== What is required ==
Pull out every line of the listing below that contains the string "screenshot", matching case exactly.

== Source records ==
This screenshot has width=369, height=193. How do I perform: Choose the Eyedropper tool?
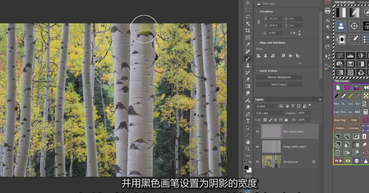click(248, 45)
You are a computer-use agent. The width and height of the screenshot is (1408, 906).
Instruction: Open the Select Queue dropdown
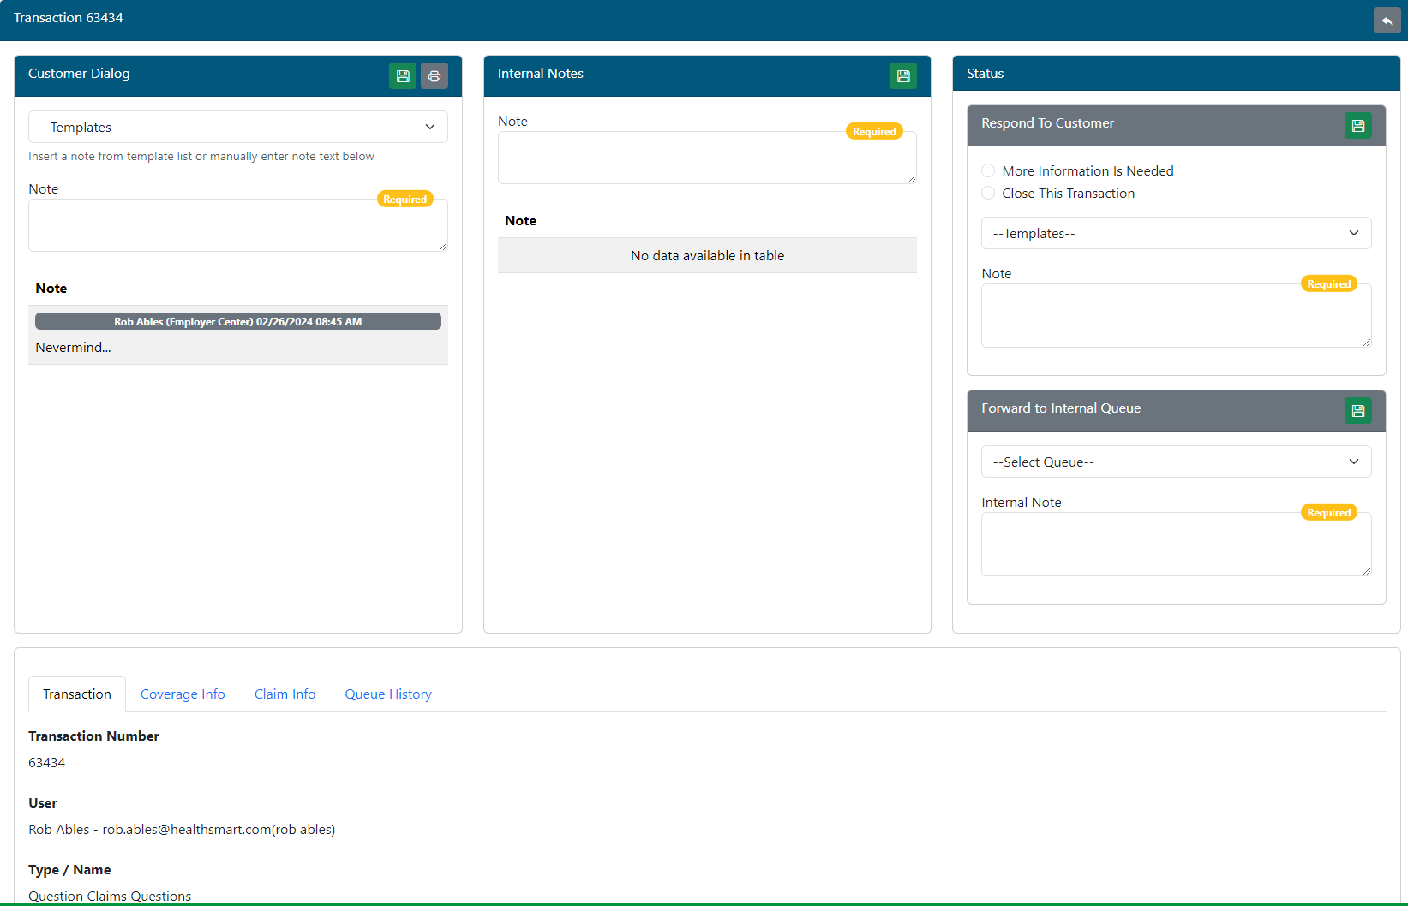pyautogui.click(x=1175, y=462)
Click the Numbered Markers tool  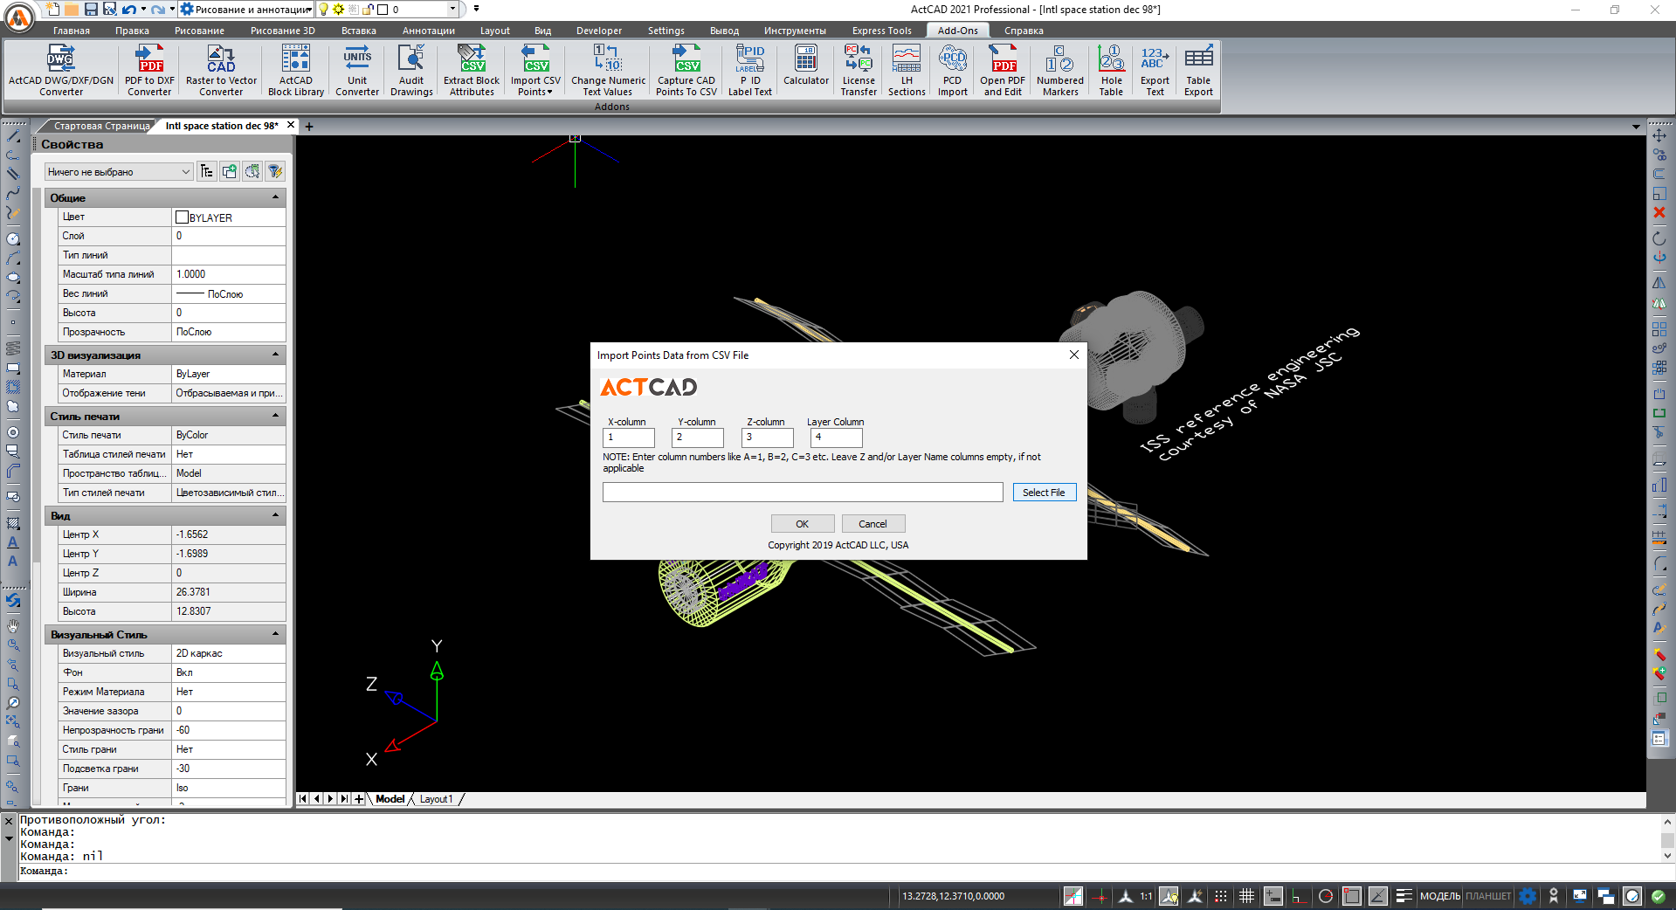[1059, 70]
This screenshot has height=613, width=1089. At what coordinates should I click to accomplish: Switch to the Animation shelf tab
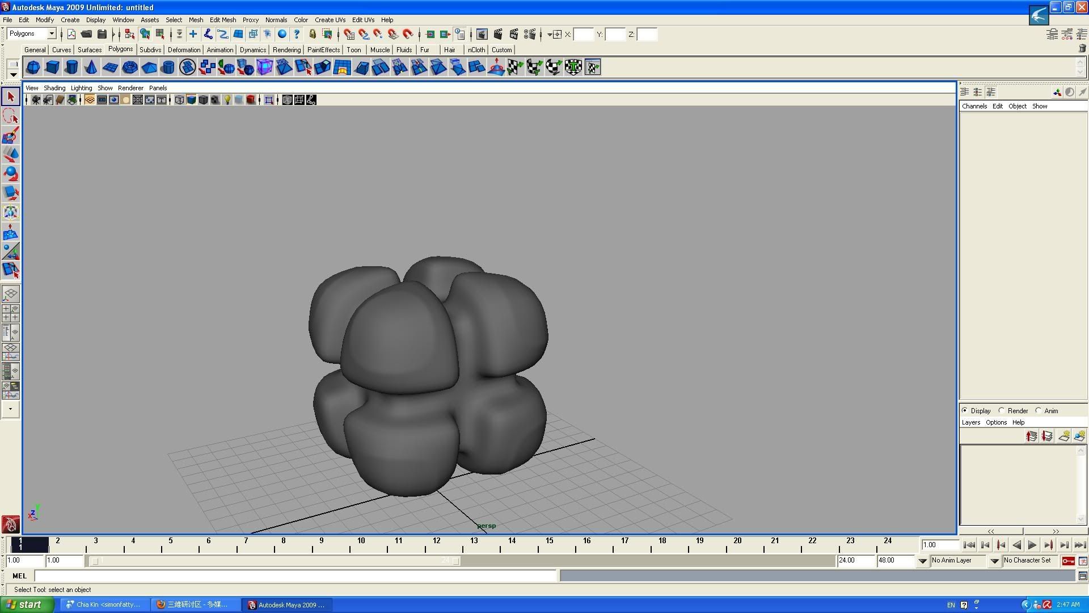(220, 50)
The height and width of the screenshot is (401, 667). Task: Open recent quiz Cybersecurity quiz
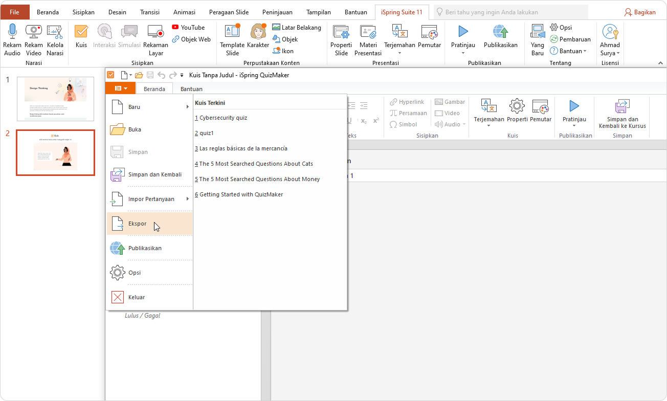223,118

== Solution below ==
This screenshot has width=369, height=193. How do I perform: Choose the Eyedropper tool?
You are a computer-use agent. The width and height of the screenshot is (1408, 906).
This screenshot has height=613, width=1089. At what coordinates should I click to accomplish: Switch to the Animation shelf tab
The height and width of the screenshot is (401, 667). Task: Open recent quiz Cybersecurity quiz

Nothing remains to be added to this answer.